Sul numero 1/2010 di Resistenza abbiamo parlato dell’assemblea che PCL, Sinistra Anticapitalista e il PCI diretto da Alboresi hanno indetto il 7 dicembre a Roma per l’unità delle “sinistre di opposizione”.

A quella assemblea sono seguite le riunioni nazionali di coordinamento per dare seguito alla decisione di sviluppare i temi e le attività di cinque campagne nazionali (1. per la riduzione generale dell’orario di lavoro a parità di retribuzione; 2. per l’abolizione della Legge Fornero e per la fissazione del tetto pensionistico a 60 anni di età o a 35 anni di contributi; 3. per la nazionalizzazione dei settori strategici dell’economia e delle aziende che licenziano, delocalizzano e inquinano; 4. per l’abrogazione dei Decreti sicurezza Salvini e dei criminali accordi con la Libia; 5. contro la guerra imperialista, per l’uscita dalla NATO, la riduzione delle spese militari e il ritiro delle truppe dalle missioni di guerra) e per promuovere il coordinamento a livello territoriale.

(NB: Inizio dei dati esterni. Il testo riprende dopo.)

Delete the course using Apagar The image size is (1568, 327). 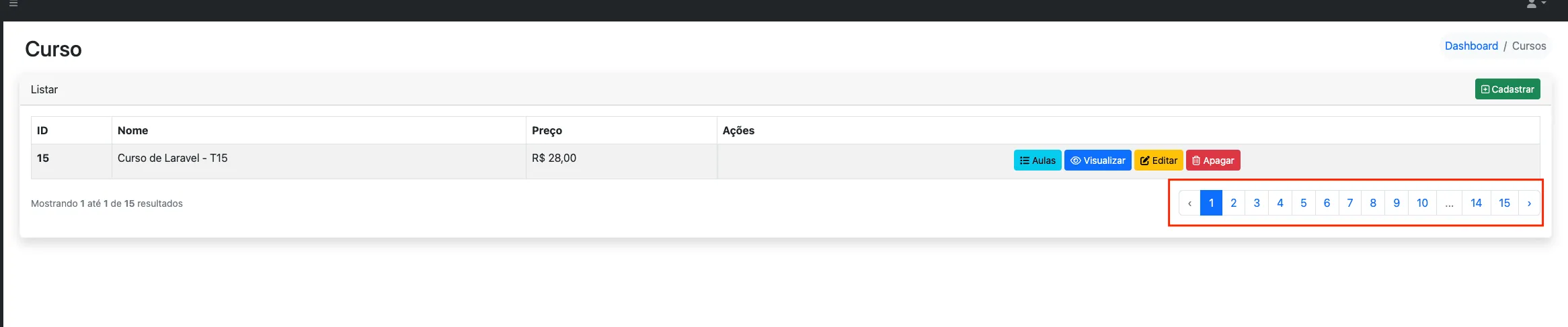pos(1213,160)
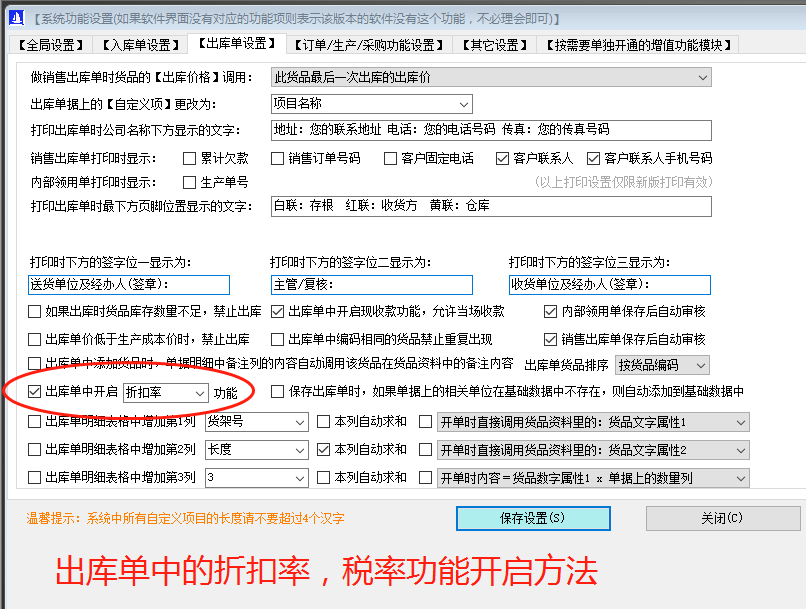Uncheck 内部领用单保存后自动审核
This screenshot has height=609, width=806.
point(549,310)
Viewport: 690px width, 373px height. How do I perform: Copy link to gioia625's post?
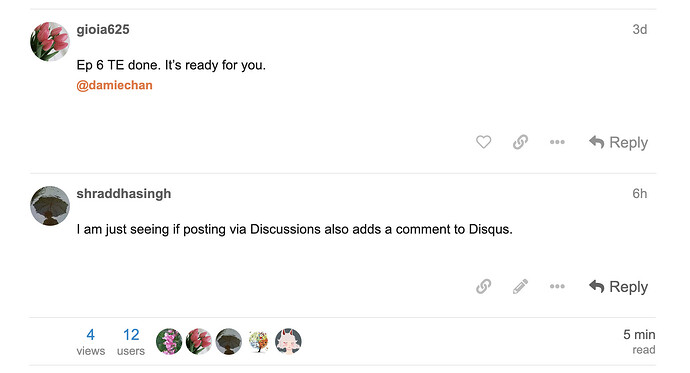520,142
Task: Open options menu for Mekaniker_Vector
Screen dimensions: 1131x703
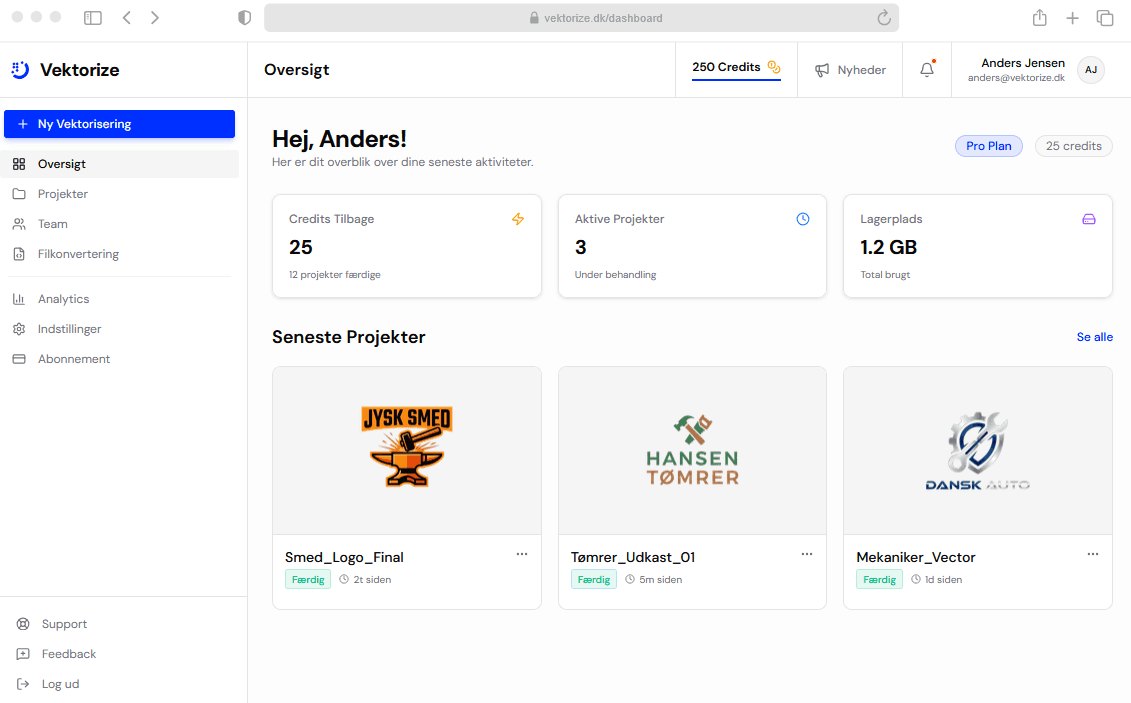Action: coord(1092,553)
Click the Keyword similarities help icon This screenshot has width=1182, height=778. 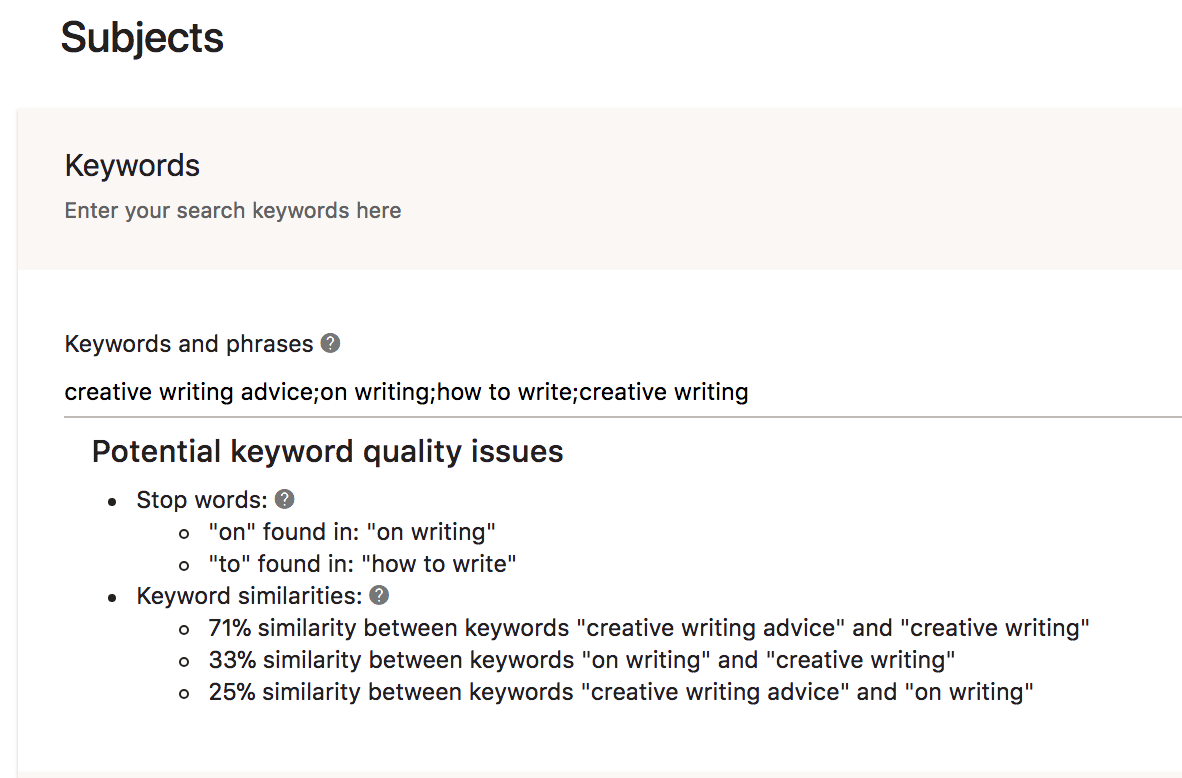click(x=379, y=596)
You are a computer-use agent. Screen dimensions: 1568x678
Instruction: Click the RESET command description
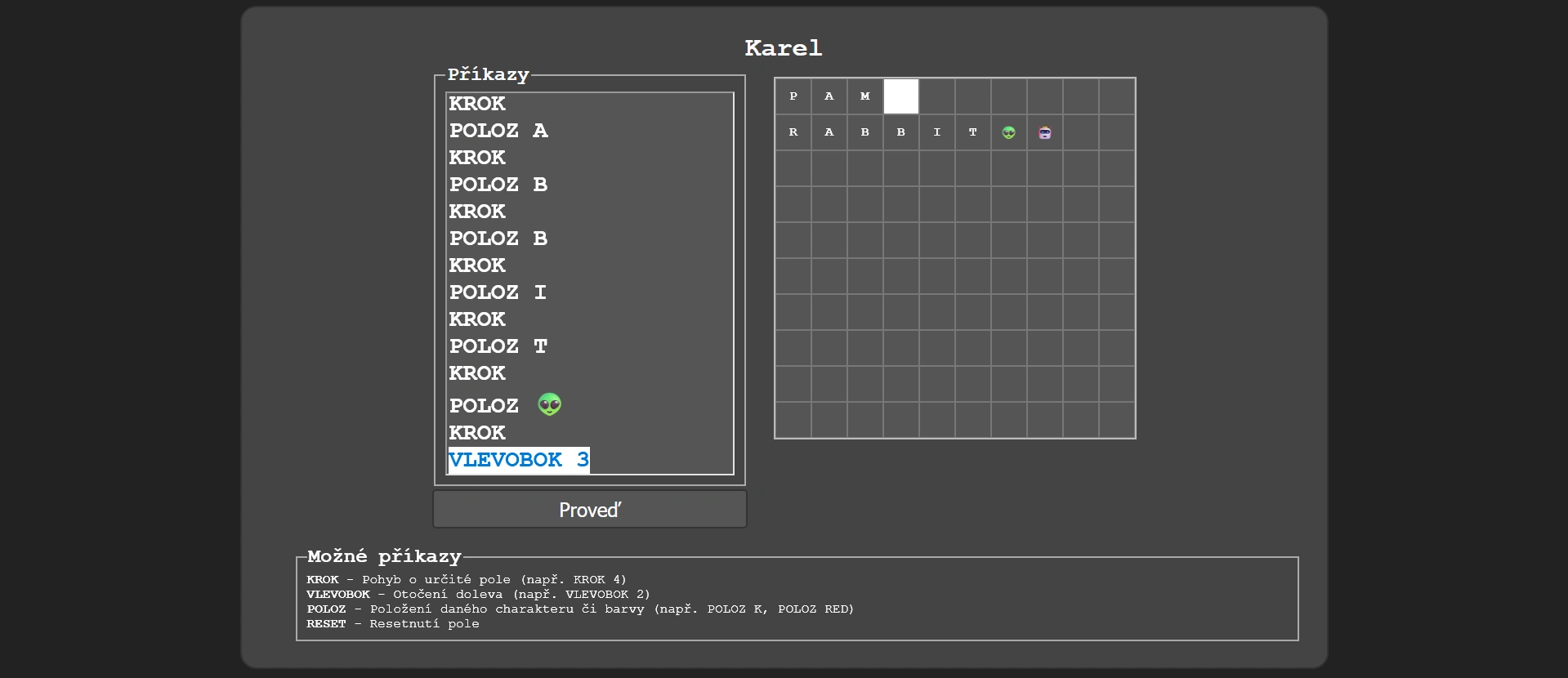pyautogui.click(x=392, y=624)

In quelle riunioni è emersa un’importante differenza su quello che si intende per “unità”: gli organismi promotori hanno presentato una “piattaforma programmatica unitaria” a cui aderire e il P.CARC non lo ha fatto perché una piattaforma programmatica è l’esatto opposto della ricerca dell’unità d’azione dal momento che

– richiede unità su aspetti di concezione, di analisi e di linea politica anziché unità su quello che concretamente si può fare per promuovere assieme la mobilitazione degli operai e delle masse popolari, al netto delle differenze ideologiche e politiche;

– comporta che ogni organismo e partito che aderisce sia costretto a limitare o nascondere aspetti di divergenza sulla linea politica;

– favorisce la tendenza a formulare analisi e proposte che “per mettere tutti d’accordo” si rivelano grossolane e slegate dalle condizioni concrete.

Concepiamo l’unità in modo diverso: essa è strumento ai fini della lotta di classe per quanto riguarda l’unità d’azione, mentre è un obiettivo da perseguire attraverso la lotta ideologica per quanto riguarda la coesione dei comunisti.

Perseguiamo l’unità d’azione pratica anticapitalista con chi riconosce la necessità della lotta di classe, senza farsi bloccare da differenze ideologiche nelle attività comuni che si possono condurre, aggiungiamo alle attività pratiche comuni la discussione sul bilancio del movimento comunista, sulla natura della crisi in cui siamo immersi, sul regime politico che caratterizza i paesi imperialisti e sulla strategia per l’instaurazione del socialismo (vedi I quattro temi principali da discutere nel Movimento Comunista Internazionale del (nuovo)PCI) con quanti cercano l’unità ideologica che caratterizza un partito comunista. Abbiamo dunque ritenuto di non aderire alla piattaforma programmatica perché essa ostacola concretamente l’unità d’azione, come hanno già ampiamente dimostrato tentativi simili negli anni passati (Comitato NO DEBITO, Eurostop) che si sono rivelati più il tentativo di aggregare forze in funzione elettorale che il tentativo di promuovere realmente l’unità d’azione. Tuttavia, ciò non ci impedisce di continuare a partecipare al percorso a livello nazionale, ma soprattutto a livello locale. E’ a livello locale, infatti, che più concretamente si manifesta la necessità e la possibilità di lavorare assieme nonostante differenze ideologiche e politiche anche rilevanti. E’ il terreno su cui siamo già attivi e che continueremo a coltivare e a curare.